NGI gets new director
KTH Royal Institute of Technology and National Genomics Infrastructure (NGI) at SciLifeLab recruits genetics researcher Tuuli Lappalainen from the New York Genome Center as new director for NGI.
"I am excited. The scientific community over there is fantastic - at SciLifeLab and KTH and at the department. There is really top notch science going on in genomics and genetics and fantastic methods and technology developed that are thriving the field forward. There is also a larger scientific community that is exciting" says Tuuli Lappalainen.
When she assumes office on May 15, Tuuli Lappalainen will also become a professor at the KTH School of Engineering Sciences in Chemistry, Biotechnology and Health.
NGI is a collaboration between KTH, Karolinska Institutet, Stockholm University and Uppsala University. The research infrastructure is one of Europe’s foremost within its field and provides researchers the possibility of mapping genetic information in all organisms through DNA sequencing.
"I am thrilled that we have managed to attract Tuuli Lappalainen to Sweden. She is very eminent within her field of genetics and comes with excellence in an area of competence that we are lacking at KTH today" says Joakim Lundeberg, professor in Gene Technology and current director of NGI.
Currently at the New York Genome Center
Tuuli Lappalainen comes from leading a research lab at the New York Genome Center and is also an associate professor at the Department of Systems Biology at Columbia University. Her research focuses on genetic variation in human populations. The aim is to discover how genetic differences among people contribute to differences in traits and disease risk and to map the cellular mechanisms that mediate these associations.

[INSTRUCTIONS FOR THE TASK]:
Proceed with the news text on the new NGI director, starting after its last sentence. The listing that follows is drawn from a separate source.

[PROVIDED DATA]:
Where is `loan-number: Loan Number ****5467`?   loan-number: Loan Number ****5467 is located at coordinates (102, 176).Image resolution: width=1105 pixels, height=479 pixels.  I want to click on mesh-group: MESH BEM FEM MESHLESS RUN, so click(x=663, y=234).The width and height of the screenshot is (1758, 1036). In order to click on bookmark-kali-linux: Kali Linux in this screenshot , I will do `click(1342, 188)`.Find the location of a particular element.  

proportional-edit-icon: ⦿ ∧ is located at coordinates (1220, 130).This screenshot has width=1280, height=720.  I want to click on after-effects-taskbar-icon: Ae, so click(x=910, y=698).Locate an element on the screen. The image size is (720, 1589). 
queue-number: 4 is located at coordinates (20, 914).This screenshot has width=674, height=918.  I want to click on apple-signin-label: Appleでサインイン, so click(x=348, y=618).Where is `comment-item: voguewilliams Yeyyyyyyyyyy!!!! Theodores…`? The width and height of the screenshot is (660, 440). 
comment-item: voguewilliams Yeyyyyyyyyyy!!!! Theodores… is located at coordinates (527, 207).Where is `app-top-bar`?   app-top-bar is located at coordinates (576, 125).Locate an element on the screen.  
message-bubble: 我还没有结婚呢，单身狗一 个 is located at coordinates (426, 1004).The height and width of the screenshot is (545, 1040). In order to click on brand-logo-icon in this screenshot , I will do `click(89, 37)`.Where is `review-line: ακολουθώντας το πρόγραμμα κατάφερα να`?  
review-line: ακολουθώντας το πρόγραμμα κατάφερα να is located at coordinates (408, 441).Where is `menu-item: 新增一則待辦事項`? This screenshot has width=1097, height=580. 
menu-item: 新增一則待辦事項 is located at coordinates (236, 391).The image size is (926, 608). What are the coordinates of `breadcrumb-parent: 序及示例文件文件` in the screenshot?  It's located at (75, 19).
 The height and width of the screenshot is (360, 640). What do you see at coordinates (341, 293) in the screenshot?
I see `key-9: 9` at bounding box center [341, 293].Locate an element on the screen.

[TASK ANSWER]:
Genetic research is a big trend in pharmaceutical industry, both to develop potential drug targets and to gain a fundamental understanding of molecular mechanisms of disease and the correlation between environment and genetics. Tuuli Lappalainen is an experienced researcher with several publications in scientific journals such as Nature and Science. Besides doing research in her own lab, she has collaborated internationally with a vast field of researchers and has had a major role in several large, international research consortia. She will be keeping her connection with the New York Genome Center by continuing as an associate faculty member.
"For me, the combination of being a professor, running a research lab, doing academic research and also running NGI is a way of contributing to the academic world and also providing top notch resources for especially the Swedish genomics community" says Tuuli Lappalainen.